Natural gas will soon find more fuel to feed its rally
Oil prices have declined sharply in November, but natural gas’ rise has been even more striking with prices for the heating fuel having soared by more than 30% for the month to date, recently touching their highest level in more than four years. And further price gains may follow with winter weather just beginning.
“The price will move up and down with the weather, but the upside moves will be greater than the downside,” says James Williams, energy economist at WTRG Economics.
December natural gas NGZ18, +6.60% rose 18% to settle at $4.837 per million British thermal units on Wednesday. That was the highest settlement since Feb. 26, 2014, and the biggest one-day percentage rise in more than 14 years, according to Dow Jones Market Data. Prices fell back by 17% on Thursday, and settled up almost 6% on Friday, for a weekly rise of nearly 15%.
“Years of abundance have finally unwound in the natural-gas market, with low relative inventories for this time of year now confronting cold temperatures and somewhat underwhelming seasonal bullish investor sentiment,” says Rob Haworth, senior investment strategist at U.S. Bank.
That compares with a plunge in oil prices, which dropped nearly 14% month to date as of Friday. December West Texas Intermediate crude CLZ9, +0.02% suffered a record 12 consecutive session declines through Tuesday, when it settled at a nearly one-year low of $55.69 a barrel.
The divergence in oil and gas prices could mean that “some of the players who have been burned in oil have turned to natural gas as a means for trying to recover their losses,” says Colin Cieszynski, chief market strategist at SIA Wealth Management. “Natural gas is a small market,” he adds, so a “large group of new entrants jumping on the bandwagon at once has pushed up the price. The rally may also be taking on a life of its own, and appears to be triggering a short squeeze.”
Natural gas, however, has good reasons of its own to rally. Low inventories coming out of last year, depressed prices of the past several years curtailing exploration-and-production investments, and the arrival of an early winter are all to blame for the spike in natural-gas prices, says Cieszynski.
U.S. natural-gas supplies in storage stood at 3.247 trillion cubic feet for the week ended on Nov. 9, according to the Energy Information Administration. That was about 16% below the five-year average.
“The storage deficit makes gas prices subject to greater-than-normal reaction to colder-than-normal weather,” says Williams.

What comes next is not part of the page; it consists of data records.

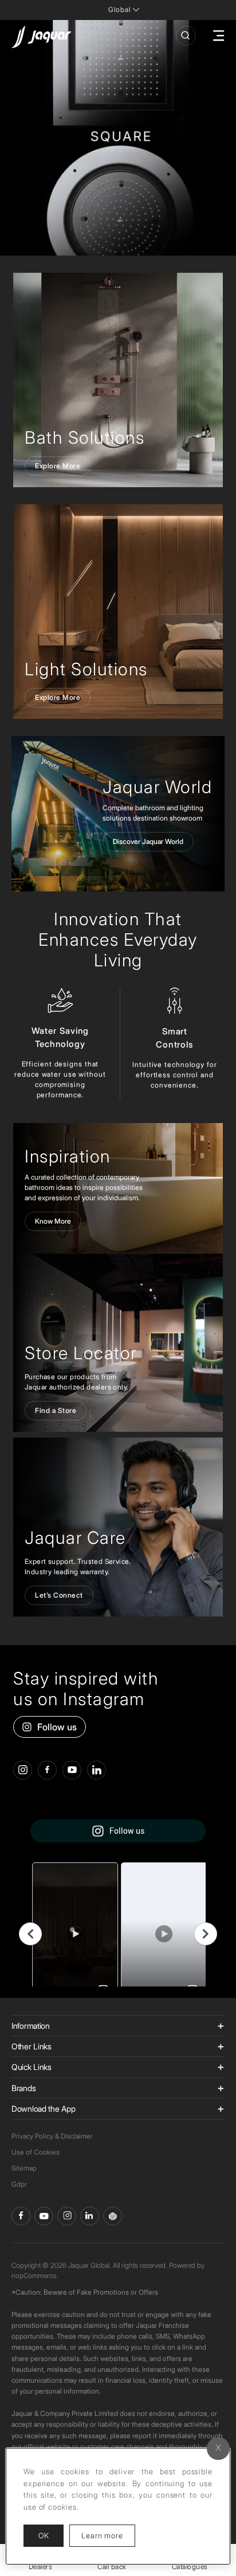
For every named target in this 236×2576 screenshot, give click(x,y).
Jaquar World (157, 787)
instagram (22, 1770)
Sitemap (24, 2168)
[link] (118, 380)
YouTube (43, 2216)
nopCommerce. (34, 2275)
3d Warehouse (112, 2216)
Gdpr (19, 2184)
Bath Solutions (84, 437)
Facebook (20, 2216)
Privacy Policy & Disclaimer (52, 2136)
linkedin (96, 1770)
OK (43, 2535)
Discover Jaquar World (148, 841)
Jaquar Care (75, 1537)
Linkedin (89, 2216)
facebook (47, 1770)
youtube (71, 1770)
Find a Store (55, 1410)
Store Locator (81, 1353)
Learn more (108, 2535)
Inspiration (68, 1156)
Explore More (57, 465)
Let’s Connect (59, 1595)
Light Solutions (86, 669)
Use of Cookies (35, 2152)
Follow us (57, 1727)
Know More (53, 1221)
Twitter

On Thursday, much of the East Coast was hit by an early snowstorm. Among exchange-traded funds, the United States Natural Gas fund UNG, +5.62% was trading around 33% higher month to date.
The market entered the withdrawal season with supplies in storage more than 600 billion cubic feet below normal, says Williams. “The lowest we have had relative to the five-year average in the past 22 years was 266 [billion cubic feet] in 2014.” The withdrawal season, when supplies start to decline as cold weather sets in, typically runs from Nov. 1 through March 31.
Oddly enough, the low level of supplies in storage coincides with U.S. natural-gas production climbing to record levels. The EIA forecasts that dry natural-gas production will average 83.2 billion cubic feet a day this year, up 8.5 billion cubic feet a day from 2017. “Both the level and growth of natural-gas production in 2018 would establish new records,” according to the EIA.
“Record high production will help over the course of the winter, but it is storage that fills the gaps between production and demand,” says Williams.
It’s possible, too, that if the $4 price level is sustained for natural gas, the high price would prompt “some fuel switching” among utilities, bringing some coal-fired plants on-line, he notes.
As for consumers trying to heat their homes this winter, higher prices could show up quickly or gradually. How the natural-gas price increase affects the consumer “depends on their contract,” says Cieszynski. “If they are priced month to month, the impact could come quickly. If customers pay an average price over a year, they may not see any impact until next spring or summer, when their contracts roll over and prices change.”
Adds Cieszynski: “Even then, it depends on how long this higher price environment lasts.”